I try imagine what God might say to me if I could stand before his throne and complain about the church’s loss of status and power or the increasingly hostile environment into which I’ve been called to live, witness, and do ministry.  Or if I tried to weasel out of my promises to serve Jesus on the grounds that things aren’t the way they told me they would be way back there in seminary. What might God say?  “So what!  The situation is what it is.  Deal with it!”

And deal with it we must.  Again the question: how?  First of all we accept the reality of our situation.  It is what it is.  Then we faithfully decide to grow where God has planted us.  We continue studying Scripture, prayerfully seeking God’s will, maintaining and strengthening our fellowship with our brothers and sisters in Christ, and worshipping God by giving him glory, honor, and praise. 

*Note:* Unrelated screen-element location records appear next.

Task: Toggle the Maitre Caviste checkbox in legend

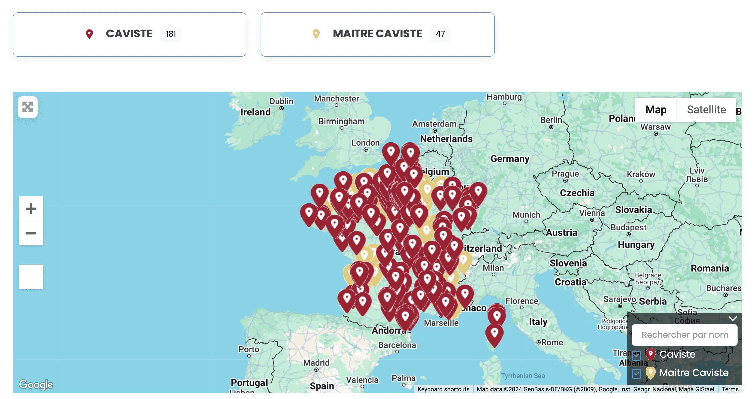Action: [636, 373]
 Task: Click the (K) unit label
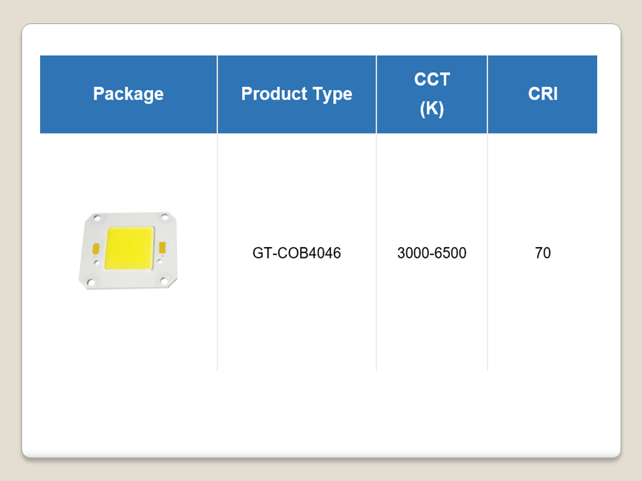click(x=431, y=109)
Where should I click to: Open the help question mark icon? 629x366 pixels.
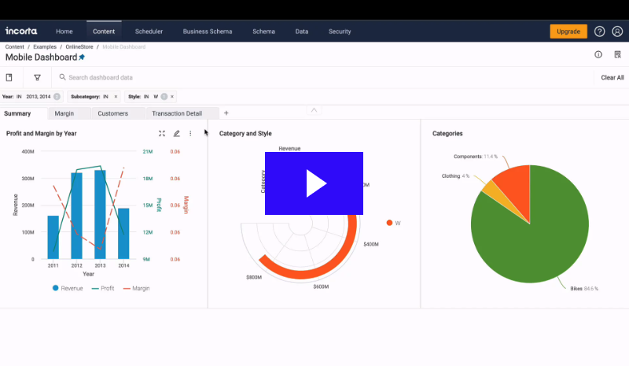coord(599,31)
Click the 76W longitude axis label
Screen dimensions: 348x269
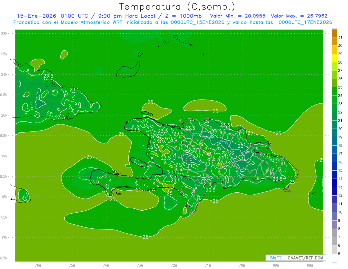pyautogui.click(x=38, y=265)
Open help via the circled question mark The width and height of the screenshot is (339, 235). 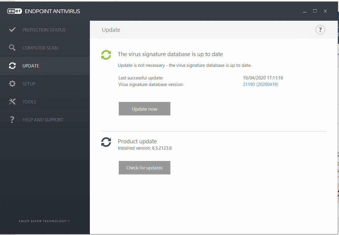tap(320, 30)
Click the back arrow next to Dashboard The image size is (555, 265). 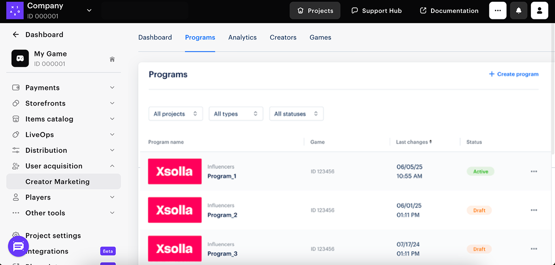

And also by remembering that the church that was born on that first Pentecost Sunday grew and thrived in a hostile environment.  They, too, lived and ministered in an essentially secular and pagan culture.  They had absolutely no political or legal clout.  No government protected them.  And yet they thrived.  The church grew exponentially, first in Jerusalem, then in all of Judea and Samaria, and ultimately to the ends of the earth.  Without blue laws.  Possessing no tax-free property.  Enjoying no favored status.  With just the Gospel to which they had answered a call to witness.  With no power but that of the Holy Spirit.

How did they do it?  By serving God in the present tense, being faithful one day at a time, witnessing to one person at a time, living out the love of God minute by minute, leaving the past behind, and placing the future in God's hands.  That’s how they did it.  That’s how we’re to do it.

So what if the culture reacts with increasing hostility toward the Gospel – we keep living, demonstrating, and proclaiming it.  So what if the church is becoming less and less the pampered, privileged darling of our nation – we don’t stop being the church.  Maybe we even discover what church really is.  So what, if like the ancient Hebrews exiled in Babylon, we find ourselves on the outside of society looking in – we don’t hang our heads and pout, we keep singing our hymns of praise.  So what if we don’t know when Jesus is coming back – that’s not our concern.  So what if being faithful brings us into conflict with the powers-that-be – we remember these words written by Stan Hauerwas: “We must be faithful in our own way, even if the world understands such faithfulness as disloyalty.”

 We have one, and only one, Lord and King.  His name is Jesus.  We are to be his witnesses wherever we are and whenever we live, knowing that the Gospel we proclaim is true and that we are empowered by the very Spirit of God.

Things aren’t the way they used to be?  So what.  Things aren’t like we wish them to be?  So what.  The future has not been clearly revealed to us?  So what.  We serve God in the present tense.  Amen.